In questo contesto, queste sono le previsioni sui principali rapporti di cambio di Michael Hewson:

EURUSD – si è mosso sopra la media mobile a 50 giorni in area 1.1450, con il potenziale per tornare verso la media mobile a 200 giorni a 1.1485 e a 1.1520 oltre a quella.

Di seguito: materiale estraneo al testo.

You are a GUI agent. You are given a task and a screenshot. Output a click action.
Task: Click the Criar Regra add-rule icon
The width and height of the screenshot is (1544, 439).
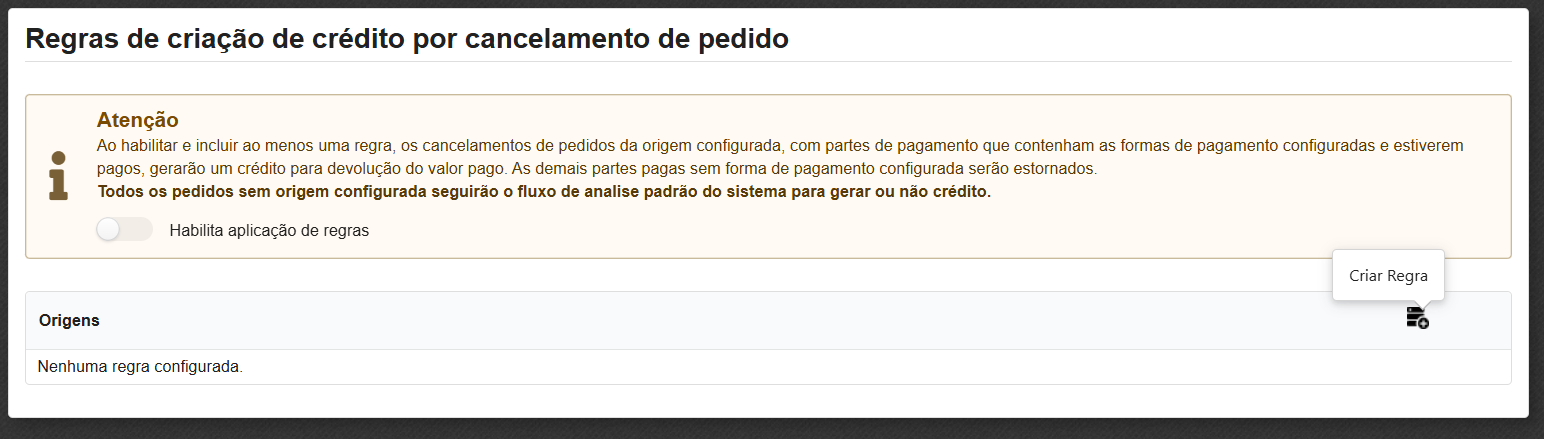(1417, 319)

Il supporto dovrebbe ora collocarsi nell’area 1.1360.

GBPUSD – sembra essere sul punto di scendere più in basso dopo non essere riuscita a mantenersi sopra 1,33300. Potrebbe scendere ulteriormente verso l’area 1.3030, dove abbiamo il supporto della trendline dai minimi di dicembre a 1,2430. Abbiamo anche il supporto vicino all’area di 1.3000 in corrispondenza della media mobile a 200 giorni.

EURGBP – ha continuato a salire, sopra l’area 0,8620, e potrebbe benissimo spostarsi fino all’area di 0,8670. Sopra 0,8670 potrebbe esserci il potenziale per un passaggio verso 0,8720. I pullback dovrebbero trovare interesse all’acquisto intorno all’area 0.8580.

USDJPY – l’incapacità di muoversi oltre l’area 112.00 ha visto il dollaro USA calare bruscamente durante la notte, e dopo essere sceso sotto 110.80, potremmo andare più in basso verso il livello di 109.80 con una rottura sotto 110.20.